JR: The food manufacturing sector has definitely felt the effects of supply chain disruptions and labor shortages. How have you seen these dynamics impact your business?
IS: It is worth noting in this regard that consistent supply is one of the main benefits of cultivated meat production. Cultivated meat's production process ensures consistency in quality and characteristics regardless of external conditions such as weather and environment. In turn, this strengthens food security and stability.
Additionally, the closed and controlled process eliminates the main source of contamination, slaughter, which translates to fresh meat with a longer shelf life and helping to mitigate supply fluctuations.
JR: What do you foresee happening in the cultivated meats marketplace over the next 6-18 months?
IS: A lot of exciting things are coming for the cultivated meat industry.

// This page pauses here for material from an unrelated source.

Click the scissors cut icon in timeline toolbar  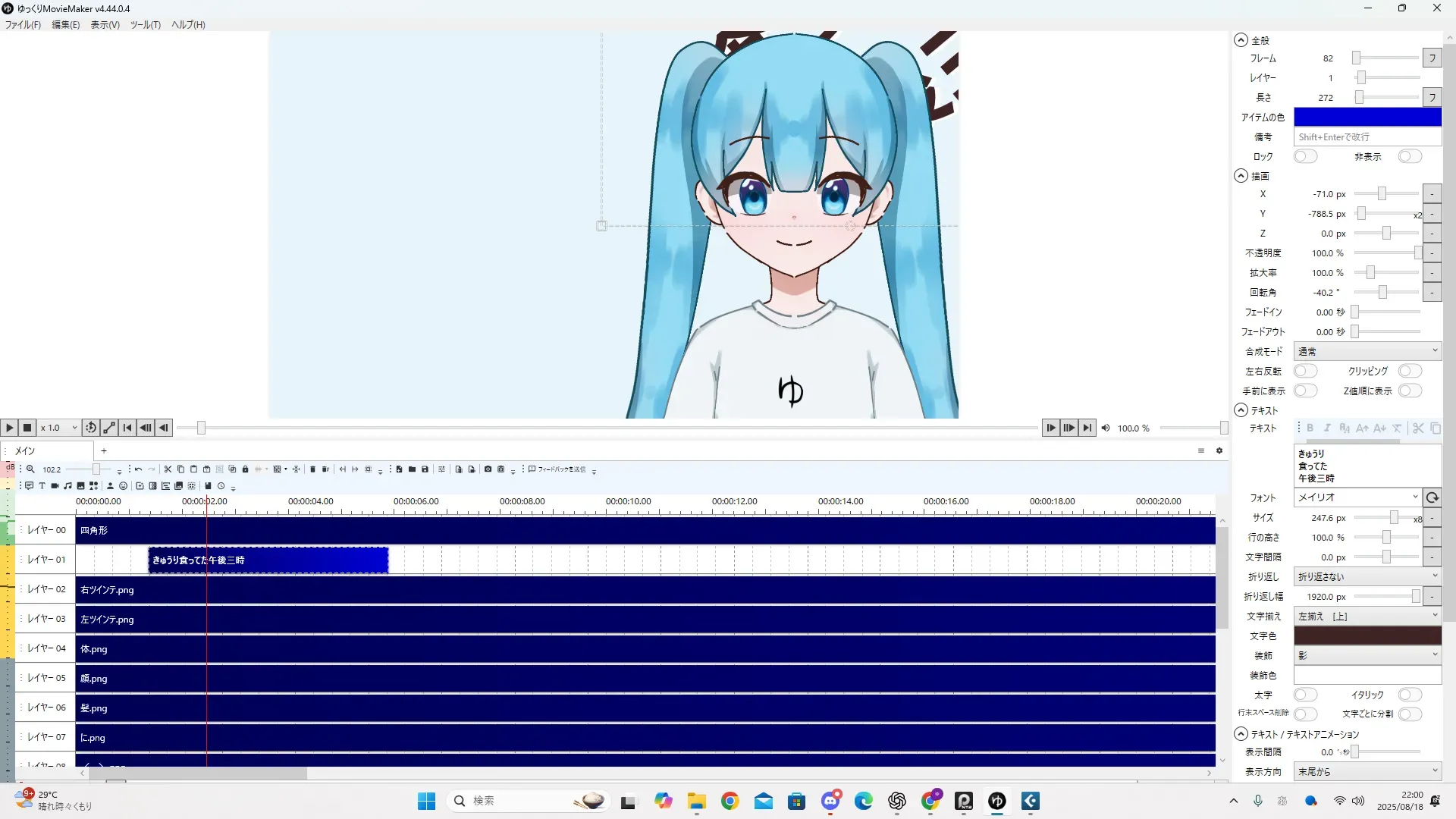click(x=168, y=469)
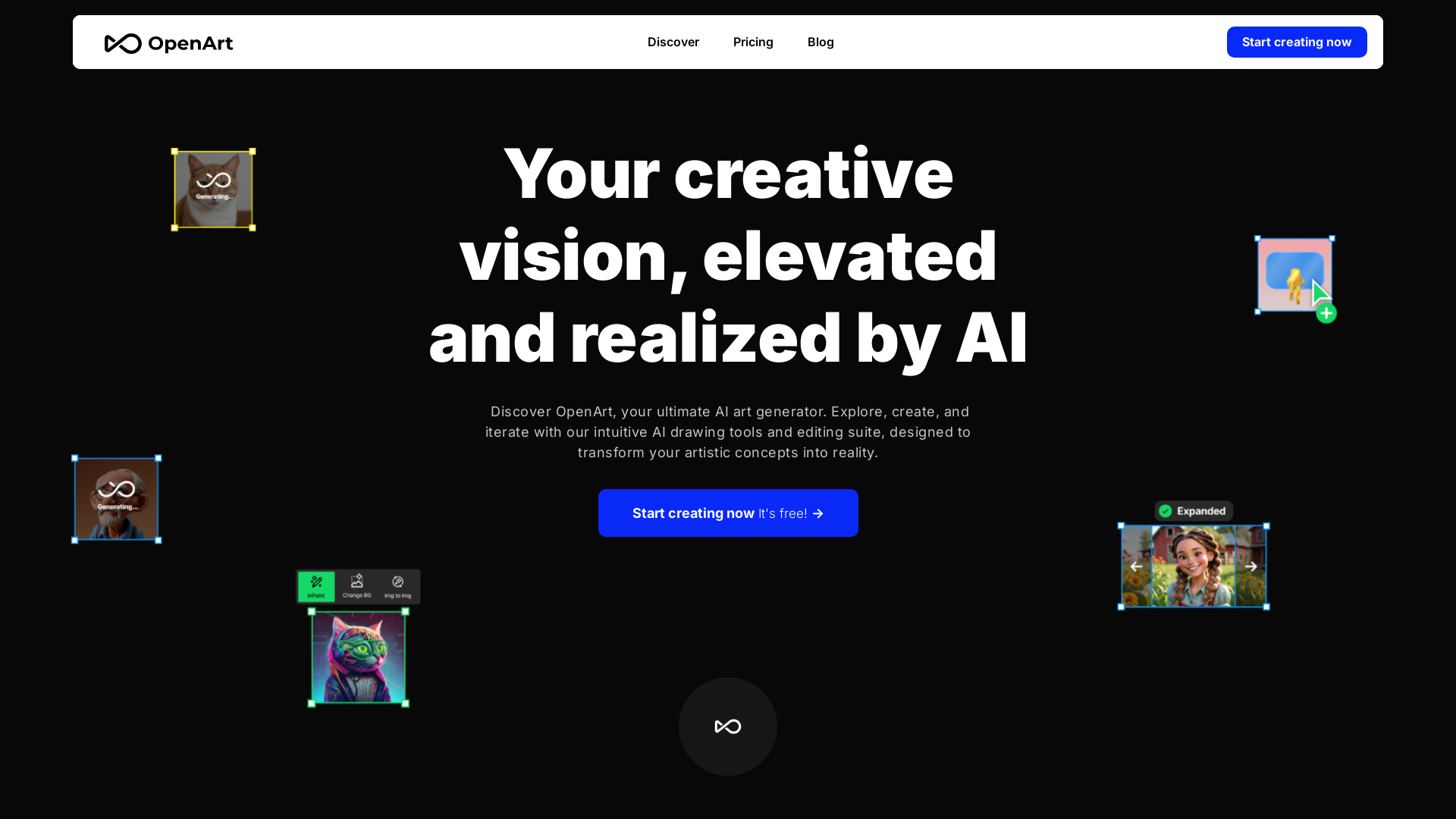Click the Expanded status icon on girl image
The width and height of the screenshot is (1456, 819).
point(1165,511)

As the industry expands and the regulatory process progresses, we expect to see the first U.S. approvals granted, allowing the introduction of cultivated meat products to consumers.
Chicken and seafood-cultivated meat products are likely to be the first to be commercialized, with popular dishes such as chicken burgers, sausages, and spring rolls appearing on menus in fine and casual dining establishments first.
SuperMeat intends to launch its first products in the U.S. market in 2023, pending regulatory approval. In addition to building a first industrial facility in the U.S., SuperMeat also plans to operate in other sites that provide a supportive regulatory environment for cultivated meat, such as Singapore.
Further, we expect that more food companies will enter the growing industry, and we plan to work with them to develop products that meet consumer expectations across taste, texture, and nutritional profiles.